Yes, I like adaptations

And now for something completely different… Poetry adapted into movies. “How,” you ask, “does a poem have anywhere close to enough content for a movie?” Well, you haven’t been reading the right poetry. We’re talking narrative and imagery, not daffodils and brooks.

The Love Song of J Alfred Prufrock is just bleak enough to be romantic without the sweet aftertaste. A Yale student Yulin Kuang has adapted it to a short YouTube clip. I like the poem, most of it, but the video seemed lackluster and too literal. But it’s worth a shot- being an English-as-a-second-language learner in school meant that I never really was exposed to any poetry more recent than the nineteenth century. It was nice to find that yes, there is poetry that is edgy and dark.

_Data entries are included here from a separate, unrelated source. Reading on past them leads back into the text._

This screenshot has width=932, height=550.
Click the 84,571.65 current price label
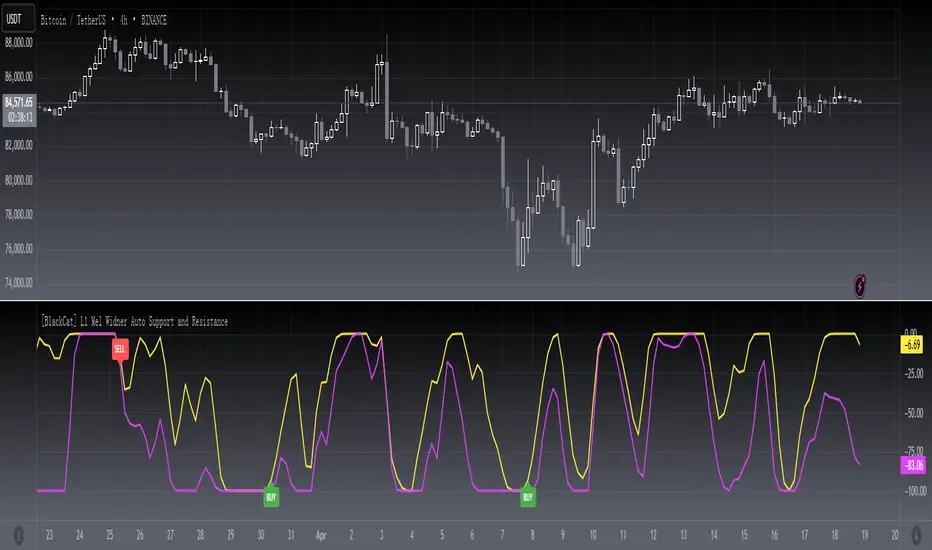[20, 102]
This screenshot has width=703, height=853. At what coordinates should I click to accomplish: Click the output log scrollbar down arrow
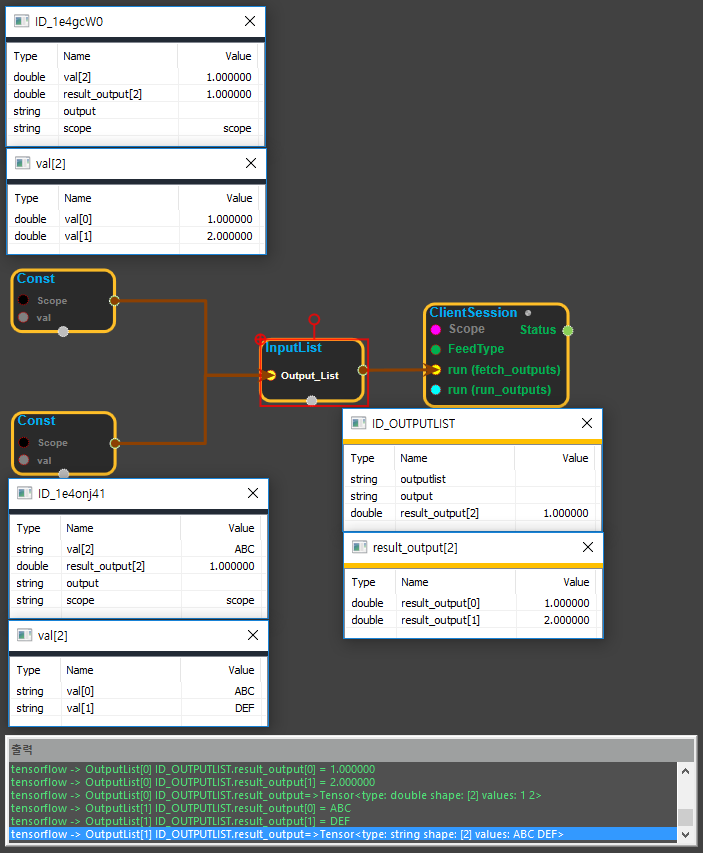point(685,833)
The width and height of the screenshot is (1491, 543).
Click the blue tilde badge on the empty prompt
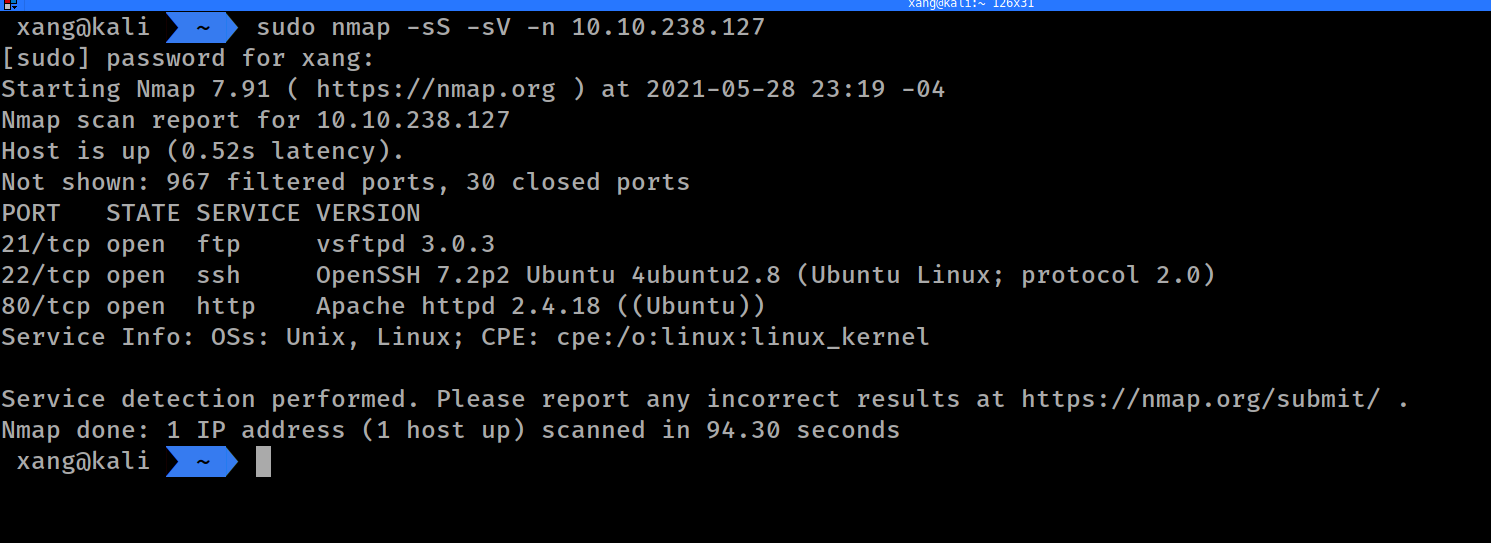pos(202,461)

Aaaand now for our feature presentation. The Song of Lunch, featuring Alan Rickman. This is no joke. The talented Alan Rickman and Emma Thompson play middle aged ex-lovers in this BBC short based on a poem of the same name. I hadn’t heard of the poem before, but had a sneaking suspicion than Alan Rickman (may he rest in peace) would make a narrator to rival Morgan Freeman. In the wave of RIP Snape mania, I managed to find an undoubtedly illegal print on YouTube, and watched it immediately (thus procrastinating my homework for 50 minutes- instant gratification is my vice).

The first segment is hilarious- Rickman sneaks out of his office at lunchtime, with no intention of returning for several hours. Any cubicle-dweller will relate to the rush of adrenaline that comes when you take the first couple of steps out of the building without being spotted.

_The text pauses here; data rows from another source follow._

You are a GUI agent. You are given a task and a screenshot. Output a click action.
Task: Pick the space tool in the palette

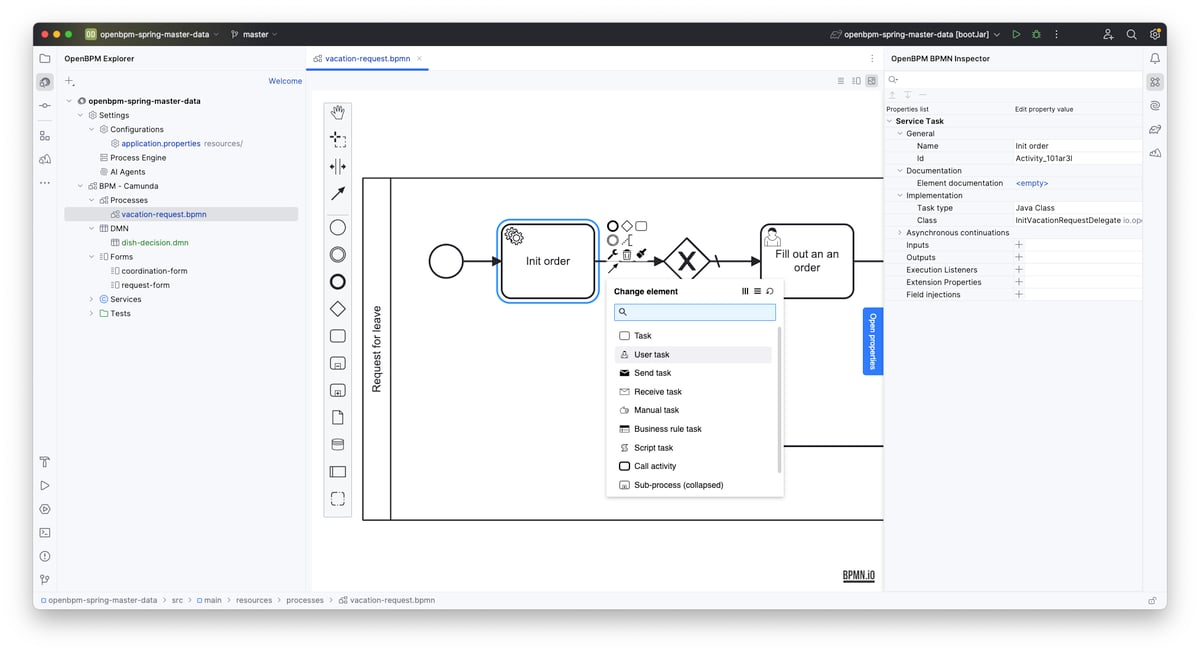[x=338, y=167]
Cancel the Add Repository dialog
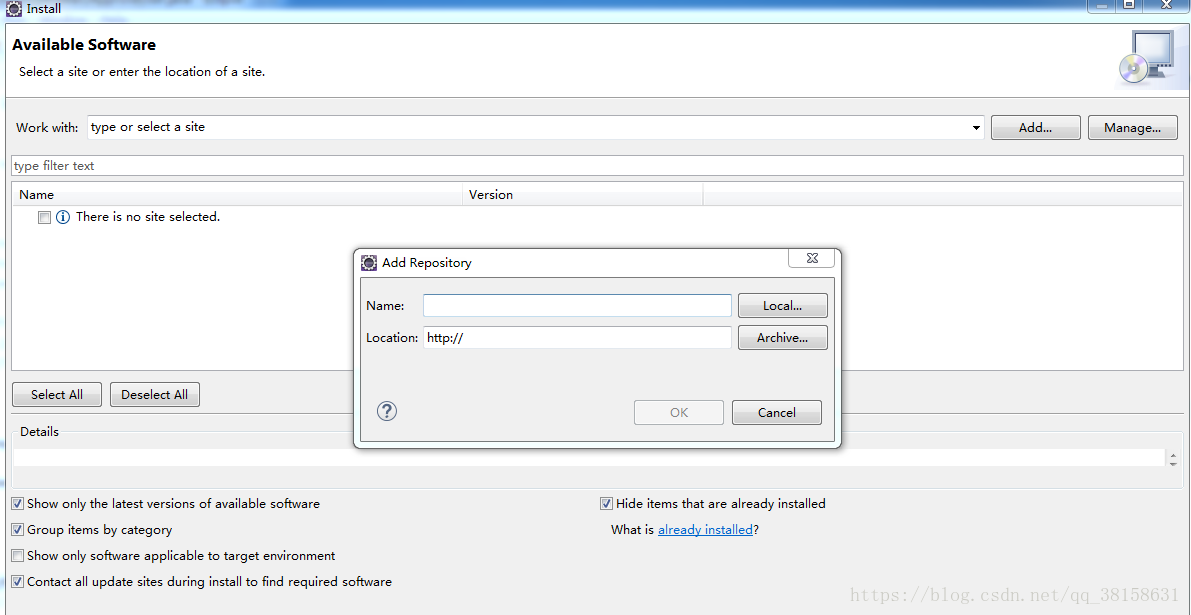Screen dimensions: 1191x615 (777, 411)
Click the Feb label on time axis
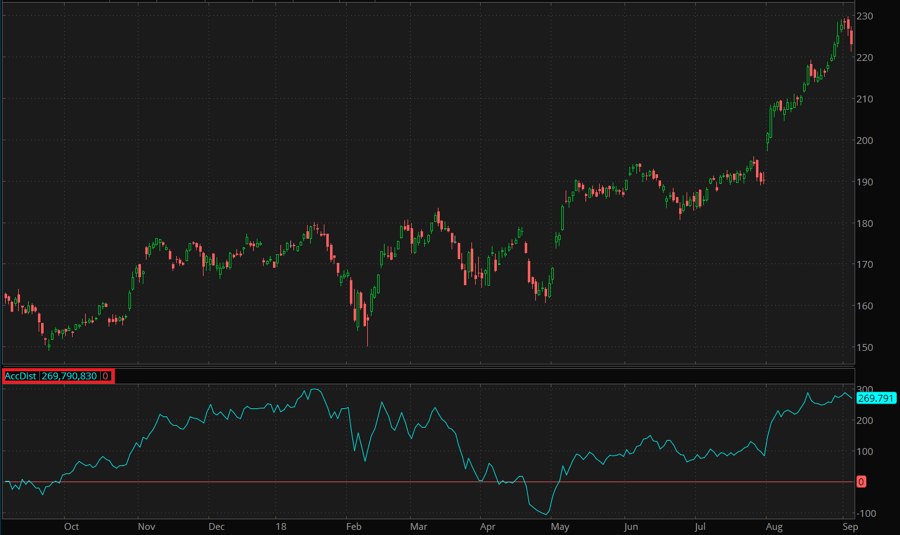 tap(354, 525)
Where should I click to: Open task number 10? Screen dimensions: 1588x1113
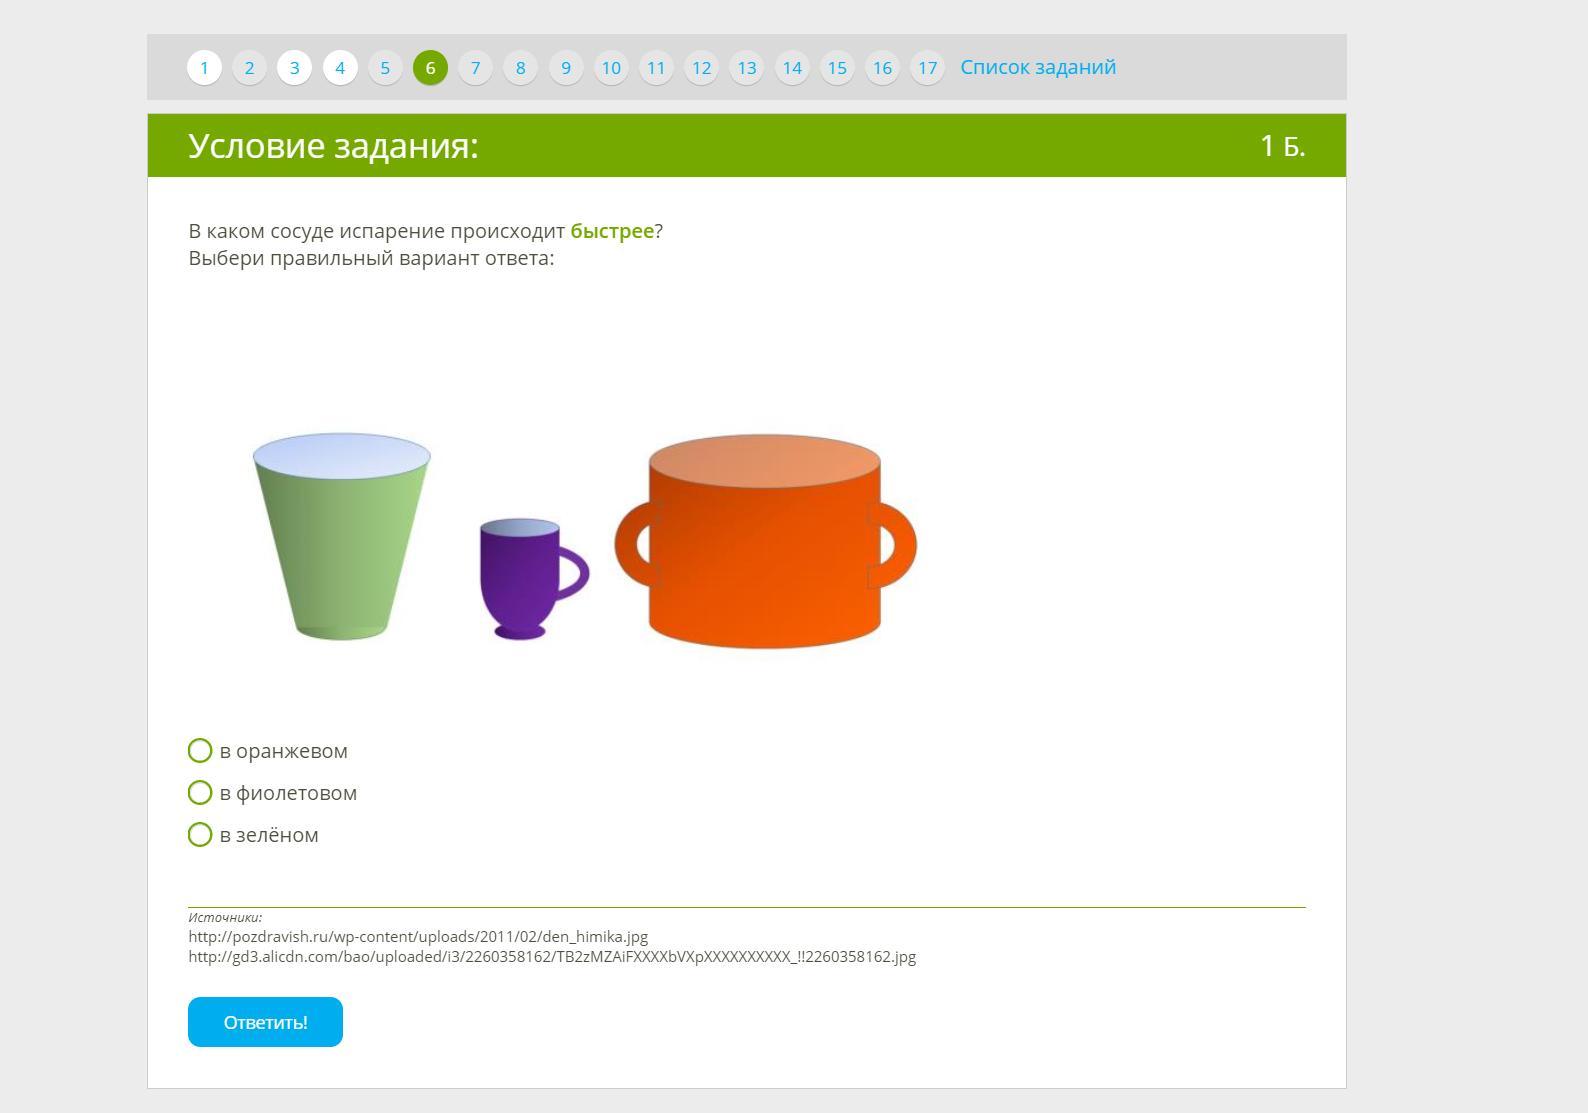point(611,68)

The story gets serious afterwards, though. Rickman has a date with an old flame, who ran away with a more successful man. He is clearly not over her, and tries to drown the initial nostalgia and disappointment in several glasses of red wine. Which does not end well.

Once again, I was surprised that poetry could be so, well, contemporary. This short reminded me of cynical indie movies with unpopular-geek protagonists, despite being a regretful poem about unrequited love. Rickman’s badass-ery might have had something to do with it.